FRAGMENTO PARA LEER:

EVANGELIOS PARA LOS TRES CICLOS



LUNES


PRIMERA LECTURA

Del primer libro de los Macabeos 1, 43-64

La persecución de Antíoco

En aquellos días el rey Antíoco decretó la unidad nacional para todos los súbditos de su imperio, obligando a cada uno a abandonar su legislación particular. Todas las naciones acataron la orden del rey, e incluso muchos israelitas adoptaron la religión oficial: ofrecieron sacrificios a los ídolos y profanaron el sábado.

El rey despachó correos a Jerusalén y a las ciudades de Judá, con órdenes escritas: tenían que adoptar la legislación extranjera, se prohibía ofrecer en el santuario holocaustos, sacrificios y libaciones, guardar los sábados y las fiestas; se mandaba contaminar el santuario y a los fieles, construyendo aras, templos y capillas idolátricas, sacrificando cerdos y animales inmundos; tenían que dejar incircuncisos a los niños y profanarse a sí mismos con toda clase de impurezas y abominaciones, de manera que olvidaran la ley y cambiaran todas las costumbres. El que no cumpliese la orden del rey tenía pena de muerte.

En estos términos escribió el rey a todos sus súbditos. Nombró inspectores para toda la nación, y mandó que en todas las ciudades de Judá, una tras otra, se ofreciesen sacrificios. Se les unió mucha gente, todos traidores a la ley, y cometieron tales tropelías en el país que los israelitas tuvieron que esconderse en cualquier refugio disponible.

LISTA DE FILAS:

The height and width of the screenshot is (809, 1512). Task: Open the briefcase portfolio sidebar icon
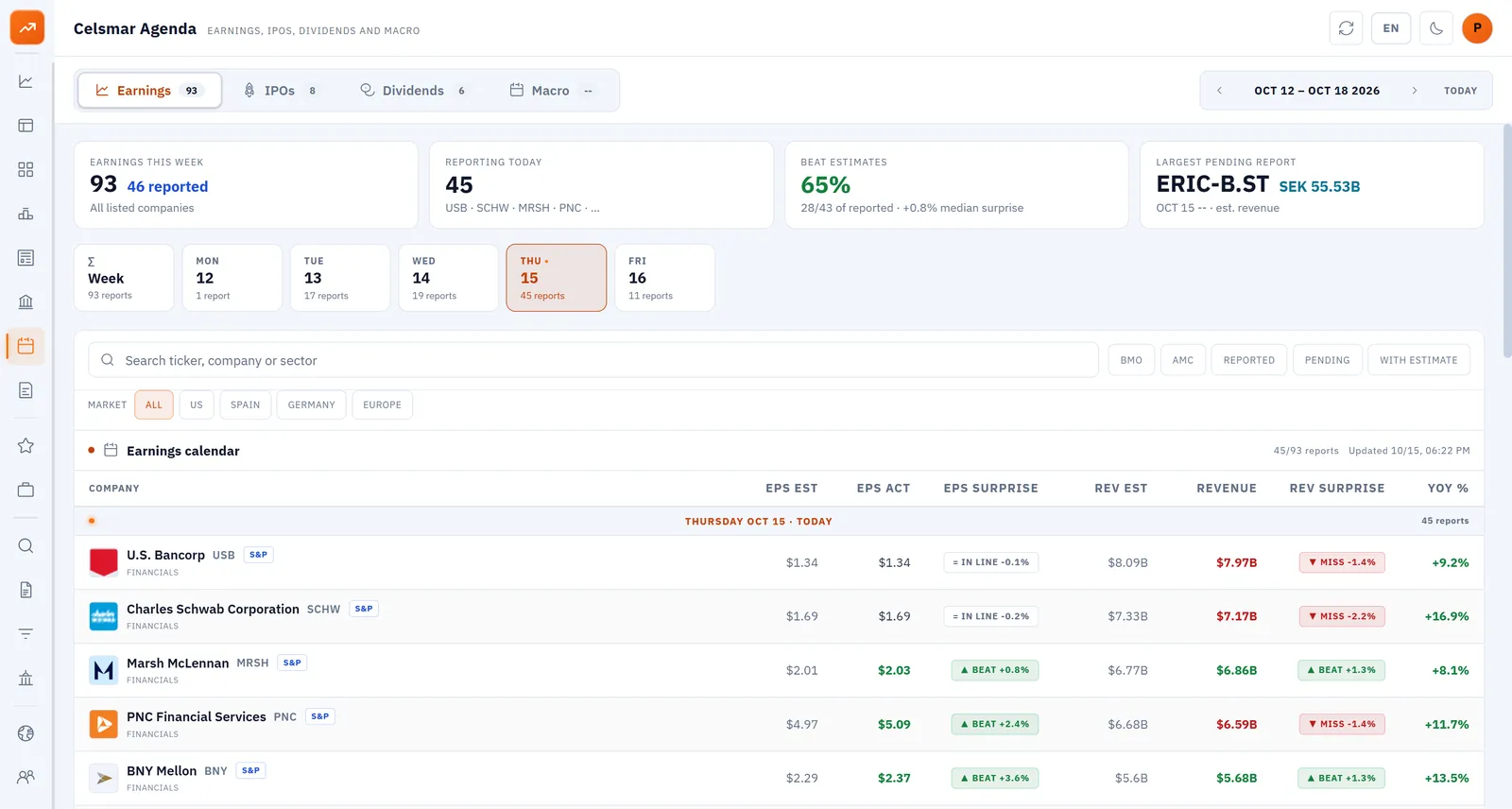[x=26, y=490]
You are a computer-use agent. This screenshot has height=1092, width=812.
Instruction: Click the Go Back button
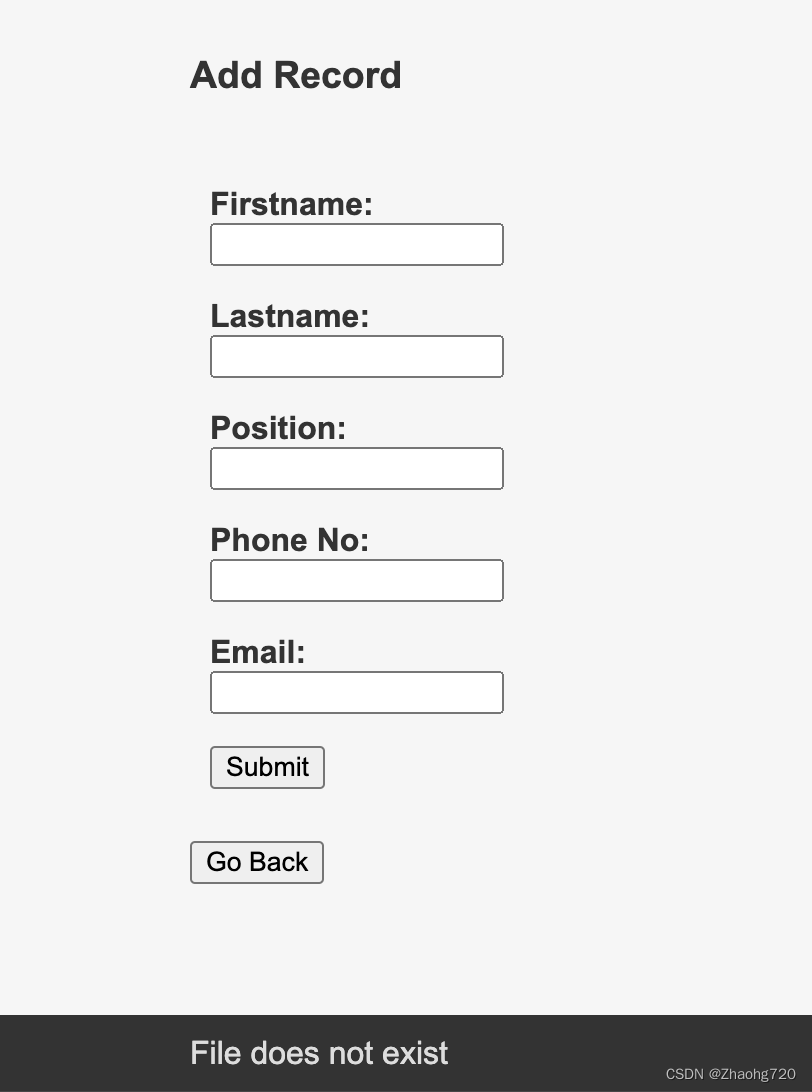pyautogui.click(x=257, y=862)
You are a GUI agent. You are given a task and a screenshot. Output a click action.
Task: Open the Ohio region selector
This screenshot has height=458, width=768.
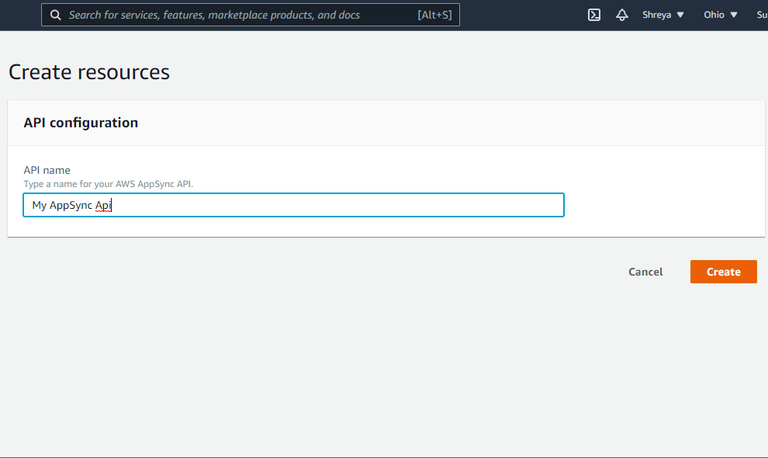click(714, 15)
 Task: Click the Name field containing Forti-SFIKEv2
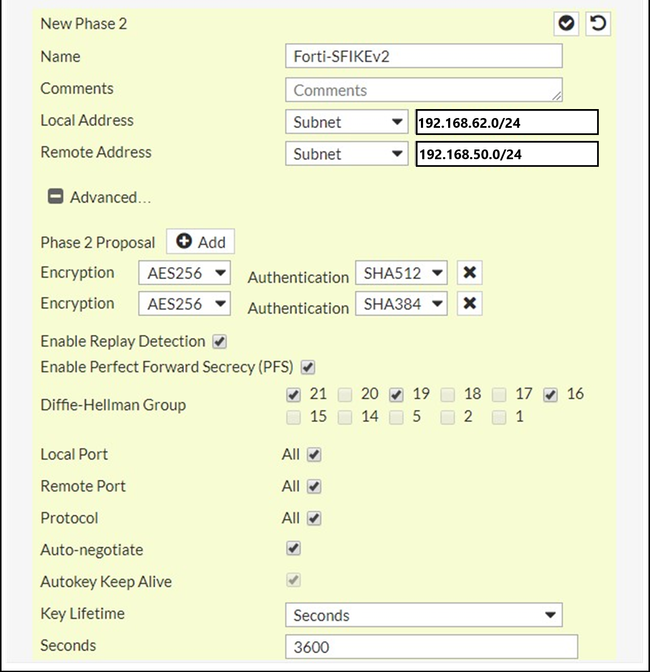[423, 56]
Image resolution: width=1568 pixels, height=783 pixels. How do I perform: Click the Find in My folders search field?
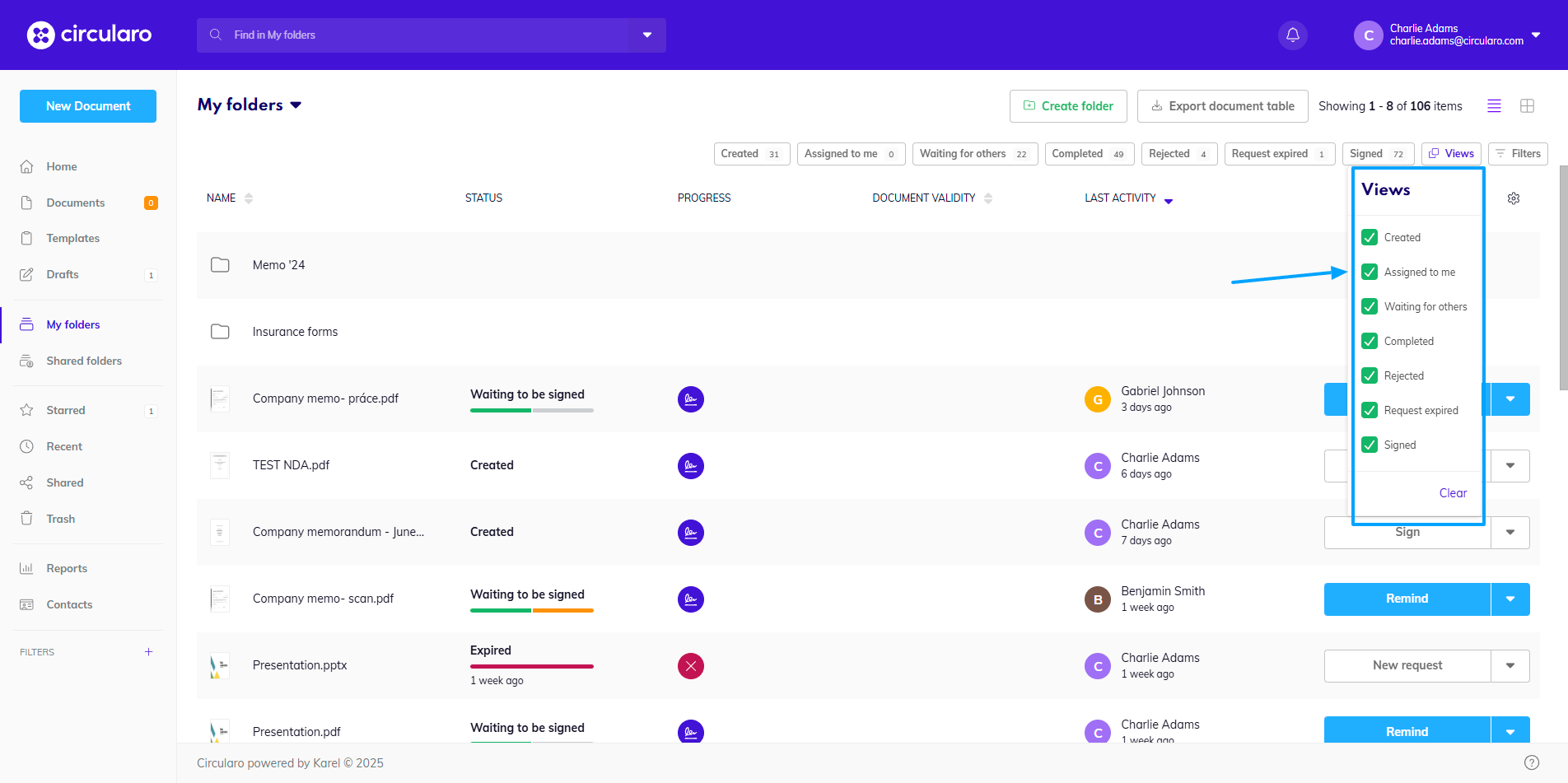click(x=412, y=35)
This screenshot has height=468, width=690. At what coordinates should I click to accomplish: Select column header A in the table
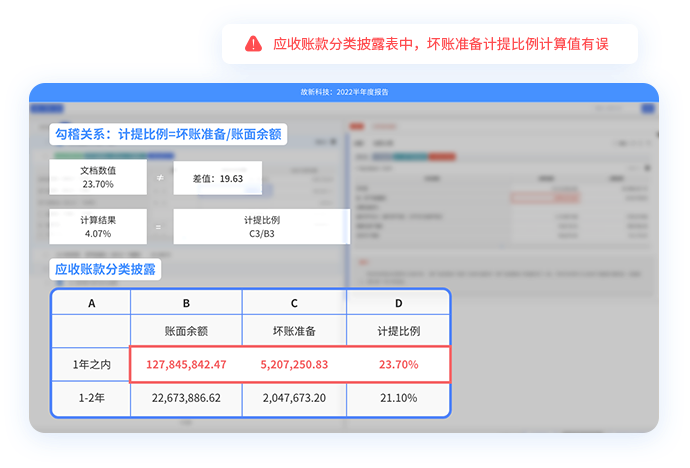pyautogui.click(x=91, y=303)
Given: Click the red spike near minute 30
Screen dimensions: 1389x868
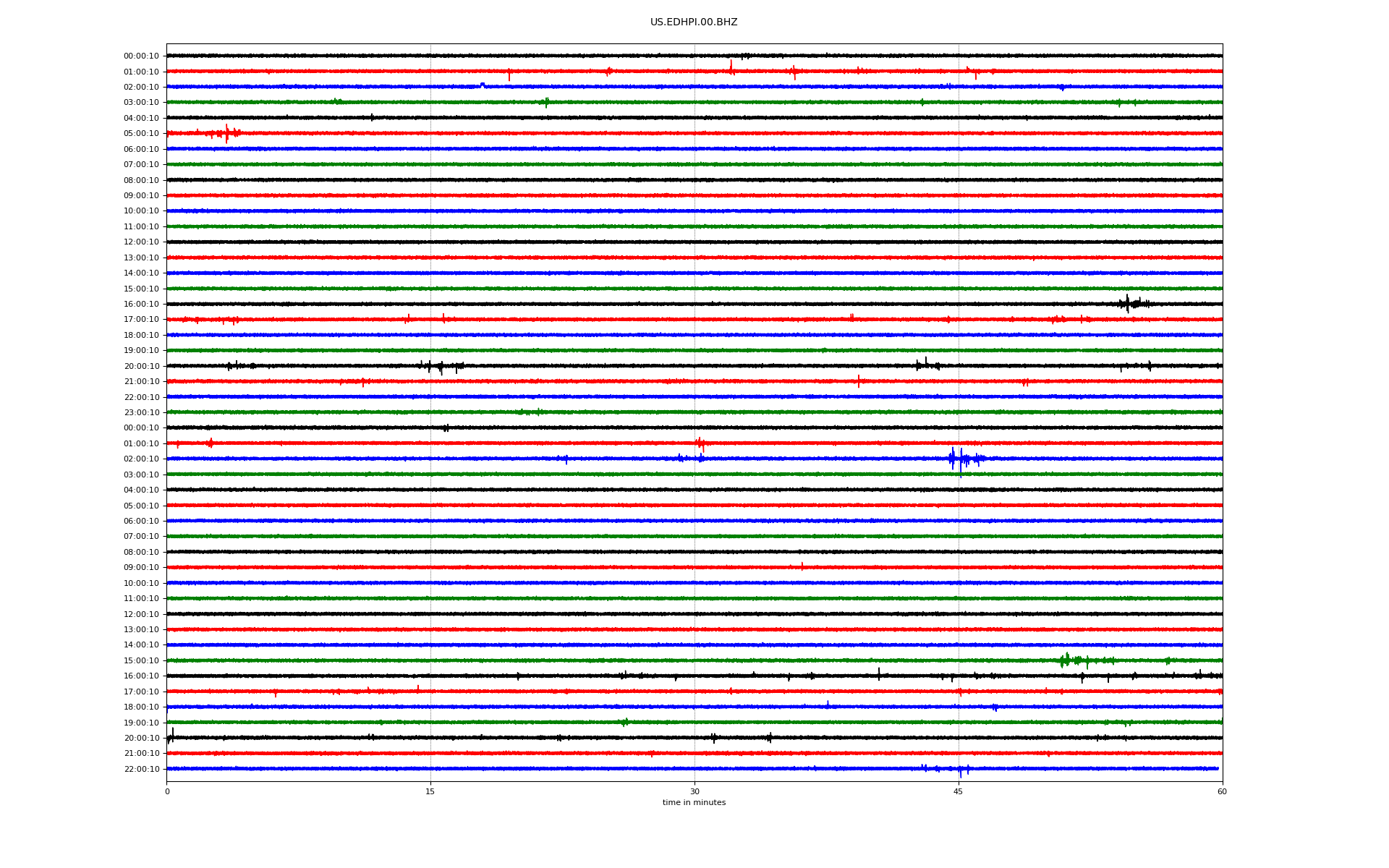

LISTA DE TAREAS:
- A) Según el fragmento, ¿qué pena correspondía a quien no cumpliese la orden del rey?
- B) Enumere todo lo que, según el fragmento, se prohibía ofrecer en el santuario.
- C) Devuelva del fragmento el pasaje que empieza por "En aquellos días" y sigue hasta "profanaron el sábado.", ambos incluidos.

SOLUCIONES DEL EJERCICIO:
- A) La pena de muerte.

- B) Holocaustos, sacrificios y libaciones.

- C)
En aquellos días el rey Antíoco decretó la unidad nacional para todos los súbditos de su imperio, obligando a cada uno a abandonar su legislación particular. Todas las naciones acataron la orden del rey, e incluso muchos israelitas adoptaron la religión oficial: ofrecieron sacrificios a los ídolos y profanaron el sábado.